Aufgabenstellung: Schreib den folgenden Interviewauszug über den Weg zur Selbstliebe vollständig und Wort für Wort ab.

VENUS IN ECHT: Wie war dein Weg hin zur Selbstliebe?

JENNY TROUT: Ich habe mir immer gedacht, dass ich fett bin – auch, als ich es nicht war. Ich finde, das sagt wirklich viel über die Art aus, wie man uns beibringt, unsere Körper zu sehen. Ich war im Laufe der Jahre sehr oft auf Diät, und es war ein ständiger Kreislauf aus Diäten, Essattacken, wieder zunehmen, Diät, Essattacken, wieder zunehmen. Irgendwann wurde das so ermüdend, dass ich an den Punkt kam, wo ich mir dachte: Warum tue ich mir und meinem Körper das an? Warum verlasse ich diesen seltsamen Ort nicht, an dem ich bin, und lebe mein Leben, ohne ständig auf mein Gewicht fokussiert zu sein? Mir wurde klar, dass ich mit meinem Körper nicht glücklich sein würde, egal, welche Kleidergröße ich hatte, und als ich akzeptierte, dass ich nicht dem Standard von irgendjemandem anderen entsprechen müsste, wurde ich um einiges glücklicher. Und irgendwann begann ich, meinen Körper als just fine zu akzeptieren, als einfach in Ordnung.

Extrahierte Zeilen:
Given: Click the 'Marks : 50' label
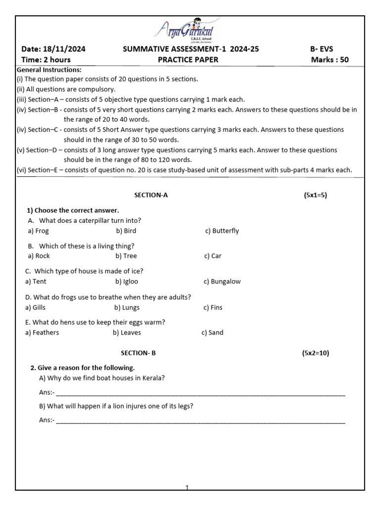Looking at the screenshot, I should pyautogui.click(x=330, y=60).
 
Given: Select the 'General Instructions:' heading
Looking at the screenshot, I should pyautogui.click(x=49, y=70).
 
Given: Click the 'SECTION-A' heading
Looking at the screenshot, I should pyautogui.click(x=151, y=195).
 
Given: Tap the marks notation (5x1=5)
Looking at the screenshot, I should pyautogui.click(x=315, y=195).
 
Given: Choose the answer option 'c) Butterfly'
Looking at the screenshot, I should pyautogui.click(x=222, y=231).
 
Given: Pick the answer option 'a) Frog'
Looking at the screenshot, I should pyautogui.click(x=39, y=231).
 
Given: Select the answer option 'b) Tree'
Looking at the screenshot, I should pyautogui.click(x=126, y=256).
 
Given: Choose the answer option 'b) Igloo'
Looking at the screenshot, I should pyautogui.click(x=127, y=282).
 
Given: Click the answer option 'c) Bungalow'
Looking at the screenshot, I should pyautogui.click(x=222, y=282).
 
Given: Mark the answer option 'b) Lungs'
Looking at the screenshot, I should pyautogui.click(x=127, y=307).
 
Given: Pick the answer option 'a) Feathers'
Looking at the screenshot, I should pyautogui.click(x=42, y=333).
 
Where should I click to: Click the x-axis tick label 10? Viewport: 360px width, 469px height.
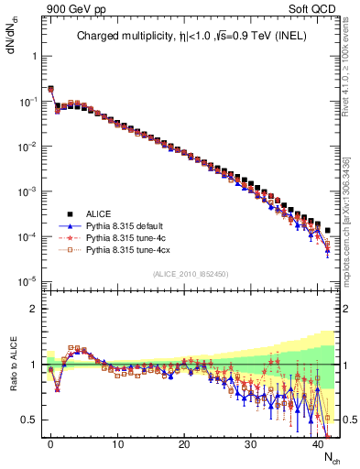[x=117, y=444]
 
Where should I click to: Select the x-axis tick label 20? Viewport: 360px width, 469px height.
[x=184, y=444]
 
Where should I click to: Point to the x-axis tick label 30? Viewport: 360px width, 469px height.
[x=251, y=444]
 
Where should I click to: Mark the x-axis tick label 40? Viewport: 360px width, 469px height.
[x=318, y=444]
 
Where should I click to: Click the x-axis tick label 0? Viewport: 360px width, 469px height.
[x=50, y=444]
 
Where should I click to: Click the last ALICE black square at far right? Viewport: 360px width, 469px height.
[x=327, y=231]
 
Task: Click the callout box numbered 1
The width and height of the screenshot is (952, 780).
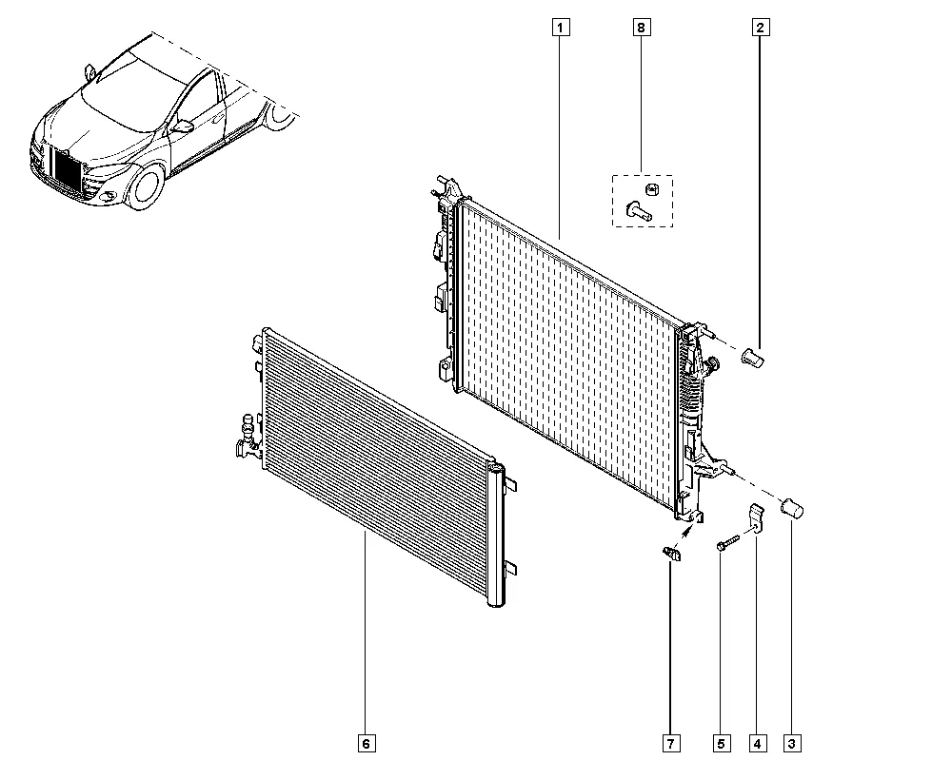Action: pos(561,28)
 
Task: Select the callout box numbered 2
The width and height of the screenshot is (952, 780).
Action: pos(761,28)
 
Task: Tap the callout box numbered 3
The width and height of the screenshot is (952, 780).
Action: pos(792,743)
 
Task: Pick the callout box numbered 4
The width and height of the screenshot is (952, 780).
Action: pos(757,743)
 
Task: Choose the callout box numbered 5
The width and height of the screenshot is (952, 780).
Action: pos(722,743)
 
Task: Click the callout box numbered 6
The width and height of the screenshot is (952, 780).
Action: pos(367,743)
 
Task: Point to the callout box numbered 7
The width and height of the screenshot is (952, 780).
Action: pos(671,743)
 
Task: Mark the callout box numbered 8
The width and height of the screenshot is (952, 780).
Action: pos(641,28)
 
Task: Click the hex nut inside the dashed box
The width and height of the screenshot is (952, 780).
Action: pos(653,189)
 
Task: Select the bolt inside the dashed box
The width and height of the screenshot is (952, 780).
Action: pos(638,211)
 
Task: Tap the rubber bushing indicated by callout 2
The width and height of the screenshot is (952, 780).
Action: pos(753,357)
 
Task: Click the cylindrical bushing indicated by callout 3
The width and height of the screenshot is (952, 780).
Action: pos(792,508)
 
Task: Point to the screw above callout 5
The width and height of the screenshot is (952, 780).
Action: pos(727,542)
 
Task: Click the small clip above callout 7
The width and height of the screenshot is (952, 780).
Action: pos(672,554)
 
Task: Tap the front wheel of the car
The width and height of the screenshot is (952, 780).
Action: pos(145,185)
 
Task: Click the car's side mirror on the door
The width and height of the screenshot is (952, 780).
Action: pos(183,127)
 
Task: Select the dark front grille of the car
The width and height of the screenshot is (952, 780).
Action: pos(67,170)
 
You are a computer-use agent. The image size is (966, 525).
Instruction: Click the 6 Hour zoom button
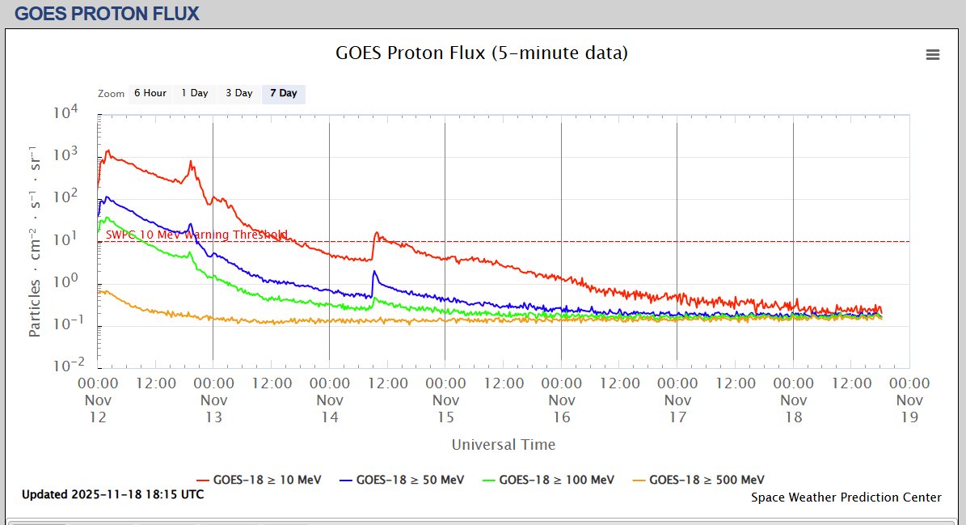click(150, 93)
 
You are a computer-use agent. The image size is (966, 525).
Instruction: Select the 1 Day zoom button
click(195, 93)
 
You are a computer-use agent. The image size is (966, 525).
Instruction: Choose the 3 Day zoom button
click(239, 93)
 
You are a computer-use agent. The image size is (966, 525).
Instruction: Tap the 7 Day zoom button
click(284, 93)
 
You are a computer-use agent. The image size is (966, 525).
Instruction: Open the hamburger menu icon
click(933, 54)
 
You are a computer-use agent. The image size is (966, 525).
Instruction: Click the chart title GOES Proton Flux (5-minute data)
click(482, 53)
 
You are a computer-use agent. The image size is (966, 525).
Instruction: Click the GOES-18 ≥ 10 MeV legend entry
click(267, 480)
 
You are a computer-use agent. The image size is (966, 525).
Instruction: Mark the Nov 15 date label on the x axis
click(445, 409)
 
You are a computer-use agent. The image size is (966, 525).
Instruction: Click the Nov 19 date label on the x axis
click(909, 409)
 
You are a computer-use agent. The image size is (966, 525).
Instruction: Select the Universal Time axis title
click(503, 444)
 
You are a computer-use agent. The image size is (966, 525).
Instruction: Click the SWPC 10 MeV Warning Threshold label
click(196, 235)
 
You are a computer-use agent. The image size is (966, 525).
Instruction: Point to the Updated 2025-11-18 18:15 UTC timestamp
click(113, 494)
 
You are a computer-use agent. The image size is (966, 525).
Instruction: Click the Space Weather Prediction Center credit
click(846, 497)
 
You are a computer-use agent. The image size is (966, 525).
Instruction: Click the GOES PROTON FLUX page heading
click(107, 13)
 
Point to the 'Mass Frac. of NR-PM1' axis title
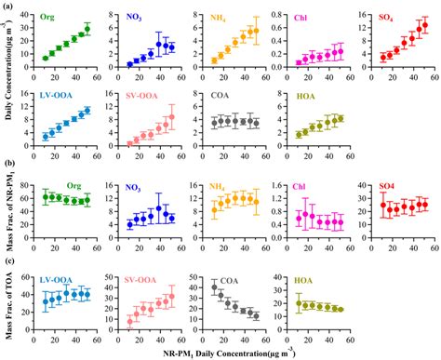(9, 209)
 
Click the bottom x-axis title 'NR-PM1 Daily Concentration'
(220, 351)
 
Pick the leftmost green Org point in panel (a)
(46, 58)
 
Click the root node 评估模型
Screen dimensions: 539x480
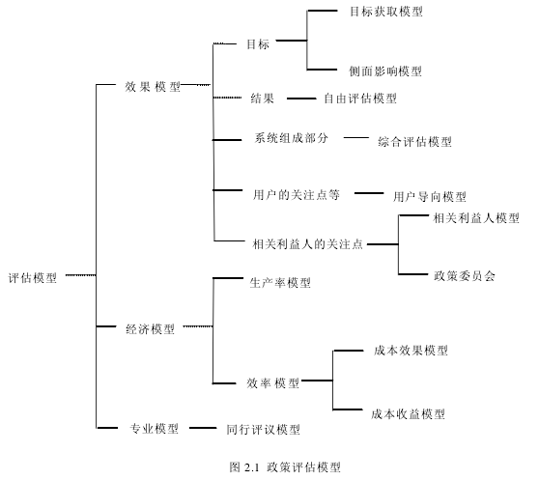33,277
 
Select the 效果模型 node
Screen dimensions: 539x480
153,87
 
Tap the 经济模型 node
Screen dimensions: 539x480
151,329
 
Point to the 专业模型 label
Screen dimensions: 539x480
154,429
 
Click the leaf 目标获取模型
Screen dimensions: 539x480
386,12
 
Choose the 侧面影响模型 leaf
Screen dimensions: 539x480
385,71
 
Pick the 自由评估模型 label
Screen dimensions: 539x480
360,99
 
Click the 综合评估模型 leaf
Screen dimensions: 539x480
414,142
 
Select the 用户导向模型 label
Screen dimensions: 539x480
430,197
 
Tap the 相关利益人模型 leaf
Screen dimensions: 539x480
476,218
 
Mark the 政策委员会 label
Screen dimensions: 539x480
465,275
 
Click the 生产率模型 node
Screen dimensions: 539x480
280,283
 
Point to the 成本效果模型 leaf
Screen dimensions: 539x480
411,351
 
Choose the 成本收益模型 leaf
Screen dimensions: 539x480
408,413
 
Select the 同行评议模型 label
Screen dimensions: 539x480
263,429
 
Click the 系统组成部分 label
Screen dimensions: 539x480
291,138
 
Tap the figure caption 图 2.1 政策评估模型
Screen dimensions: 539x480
285,467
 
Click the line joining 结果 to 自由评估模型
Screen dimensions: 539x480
301,99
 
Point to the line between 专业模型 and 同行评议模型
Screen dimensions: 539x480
203,428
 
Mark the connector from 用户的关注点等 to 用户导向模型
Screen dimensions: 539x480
369,193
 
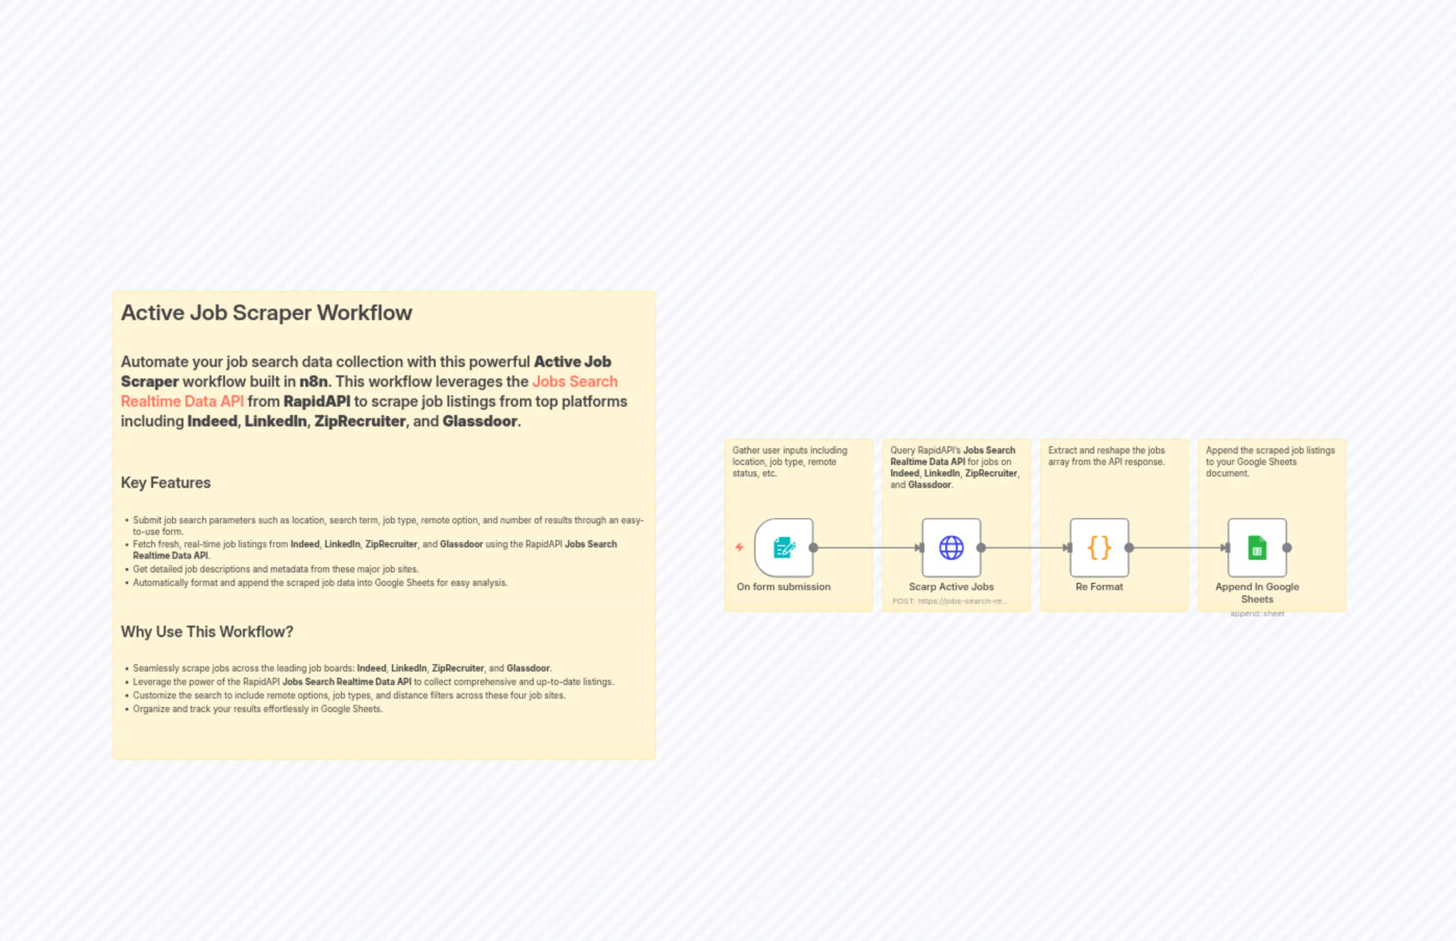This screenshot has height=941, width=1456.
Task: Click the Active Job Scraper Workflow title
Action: coord(266,313)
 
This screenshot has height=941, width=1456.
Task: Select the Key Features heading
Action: coord(166,483)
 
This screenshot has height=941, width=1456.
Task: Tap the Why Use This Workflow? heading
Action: coord(207,632)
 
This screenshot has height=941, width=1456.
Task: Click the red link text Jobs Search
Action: coord(575,381)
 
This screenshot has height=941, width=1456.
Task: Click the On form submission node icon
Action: coord(784,547)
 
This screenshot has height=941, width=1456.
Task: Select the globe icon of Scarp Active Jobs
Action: coord(952,547)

Lösung der Aufgabe:
VENUS IN ECHT: Wie war dein Weg hin zur Selbstliebe?

JENNY TROUT: Ich habe mir immer gedacht, dass ich fett bin – auch, als ich es nicht war. Ich finde, das sagt wirklich viel über die Art aus, wie man uns beibringt, unsere Körper zu sehen. Ich war im Laufe der Jahre sehr oft auf Diät, und es war ein ständiger Kreislauf aus Diäten, Essattacken, wieder zunehmen, Diät, Essattacken, wieder zunehmen. Irgendwann wurde das so ermüdend, dass ich an den Punkt kam, wo ich mir dachte: Warum tue ich mir und meinem Körper das an? Warum verlasse ich diesen seltsamen Ort nicht, an dem ich bin, und lebe mein Leben, ohne ständig auf mein Gewicht fokussiert zu sein? Mir wurde klar, dass ich mit meinem Körper nicht glücklich sein würde, egal, welche Kleidergröße ich hatte, und als ich akzeptierte, dass ich nicht dem Standard von irgendjemandem anderen entsprechen müsste, wurde ich um einiges glücklicher. Und irgendwann begann ich, meinen Körper als just fine zu akzeptieren, als einfach in Ordnung.